Started reading David Toop's Haunted Weather: Music, Silence, and Memory. Toop explores the music we never really hear (like his book on ambient music). He collects thoughts and ideas from a variety of folks and events centered on silence.
The reoccurring theme (so far) seems to be Cage's demonstration that even silence is not silence. Pedagogically (of course, pedagogy, right?) I'm reminded of the kinds of non-silence and silent spaces which take place in disciplinary venues like listservs. Flame wars - the ultimate effort to silence. Mark Dery celebrated the flame wars in a nice piece he did awhile back. But the dissent/the wait-a-minute/the Lee Corso "Not so fast, my friend" responses on listservs to various threads quickly invite silence ("did you hear something?" "Nope."). Collin once noted how he felt that he silenced WPA-L with a comment. It feels that way at times when a devil's advocate like me shouts out and hears....silence. When you disagree with the status quo, silence responds. Don’t rock the boat, baby.

* _RECORD EXCERPTS_
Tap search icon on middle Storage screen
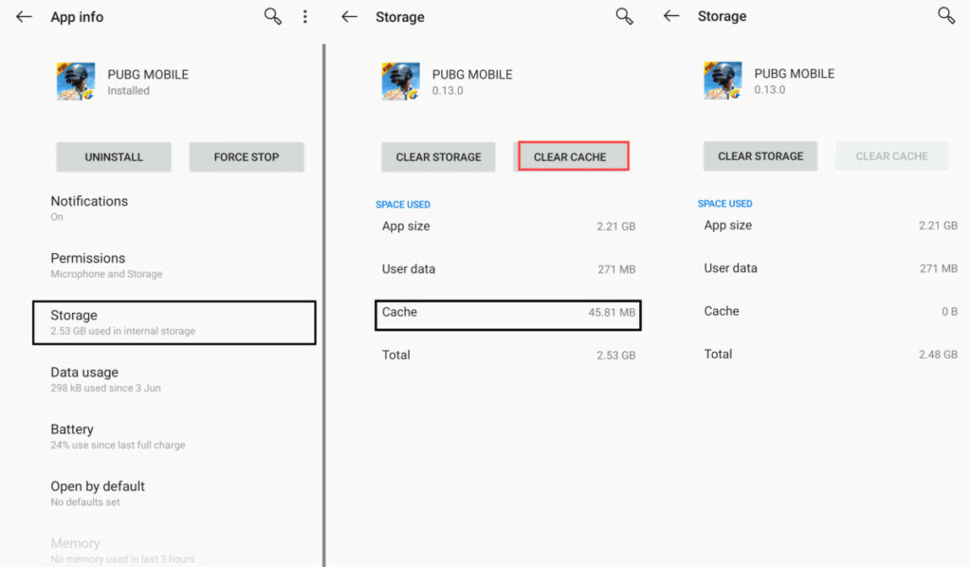This screenshot has width=971, height=567. point(624,17)
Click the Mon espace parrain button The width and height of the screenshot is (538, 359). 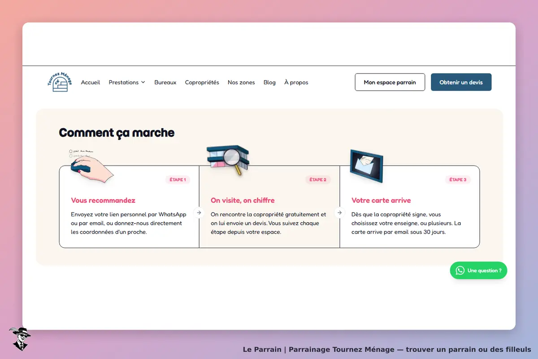tap(390, 82)
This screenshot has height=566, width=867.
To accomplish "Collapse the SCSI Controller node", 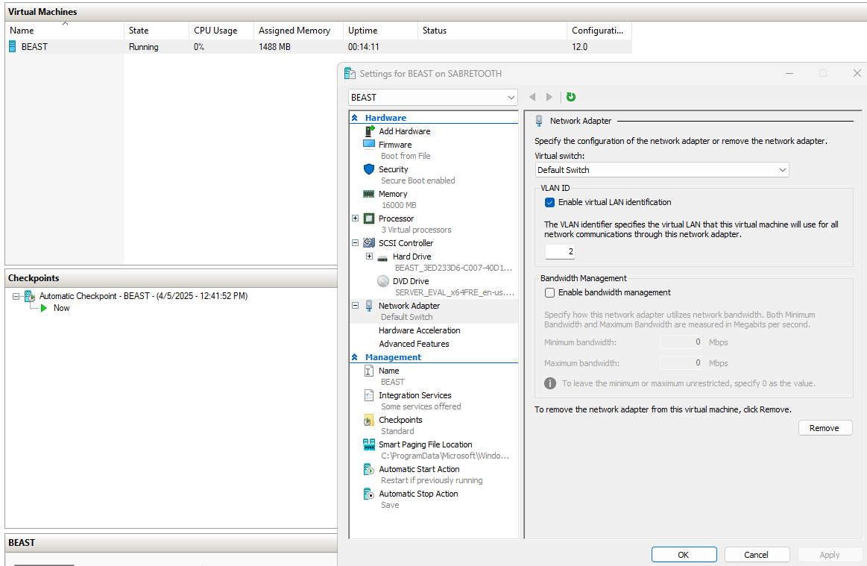I will 356,243.
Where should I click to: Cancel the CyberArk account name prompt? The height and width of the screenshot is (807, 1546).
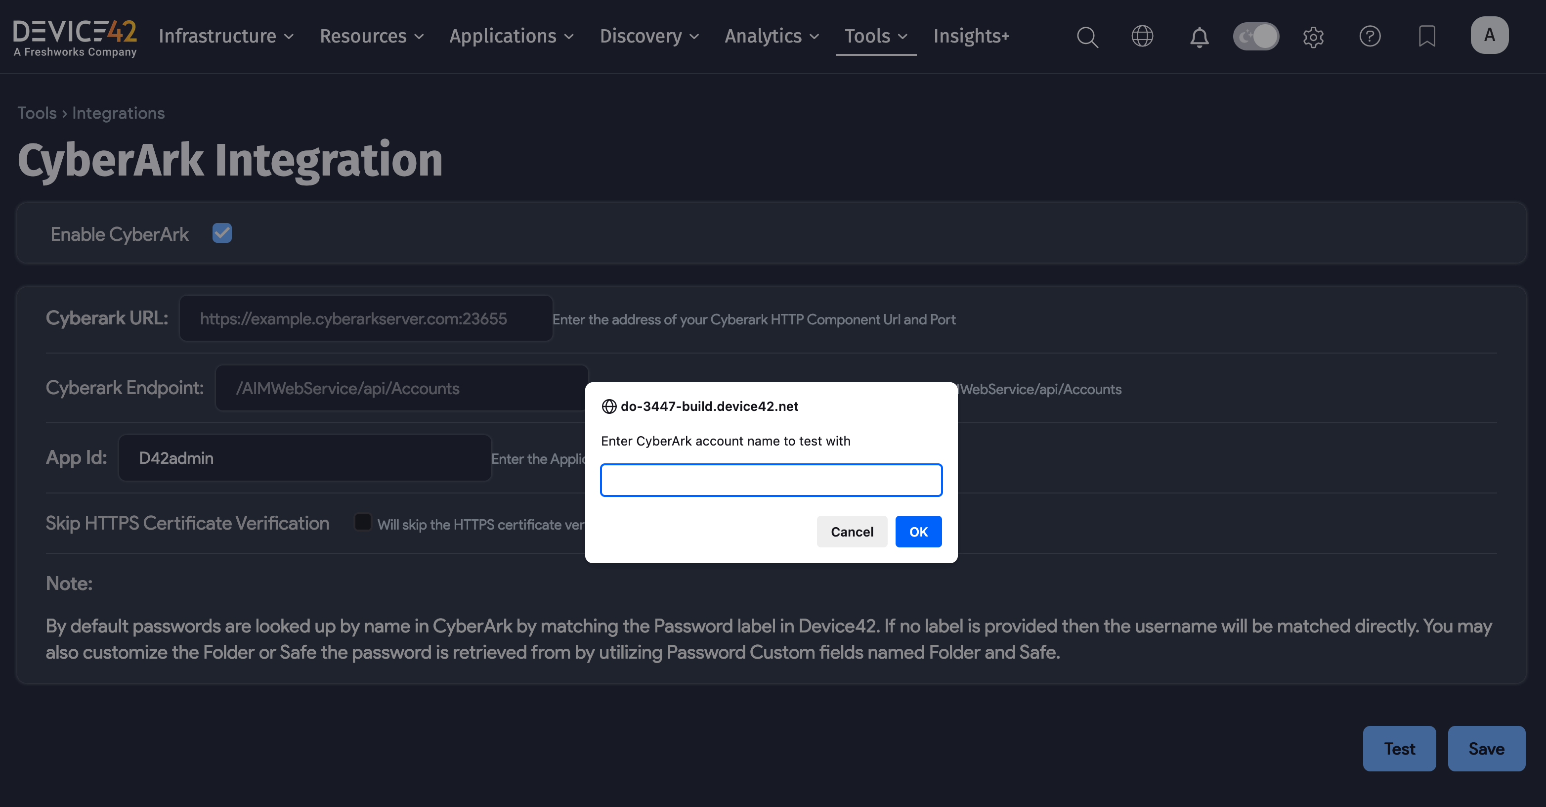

* _WRITTEN PROBLEM_
Could you extend the passage on silence and listserv flame wars, picking up right after its final sentence?

* _RIGHT ANSWER_
And there’s weblog silence. No post silence. No visit silence. No links out or in silence. Or even among the most popular of blogs, the boredom, the repetition of the same comments (debates? So and so is dead…). It’s still silence. If you say the same thing the same thing the same thing…ain’t that silence? Toop wants to use the Japanese term Ma to describe the shapelessness of silence…but it feels like it has a shape. Don't nobody bring up "Sounds of Silence."

Replies: 1 Comment

yeah, silence is significant. It's not just the strong contrarian statement that will produce silence. Sometimes, a speaker/writer sums up a point so well no one sees where to go next. Othertimes, a confounding or fresh conception produces silence.

Online, silence is particularly problematic. You have no non-verbal, non-electronic cues to read. Just NO RESPONSE. It can be infuriating.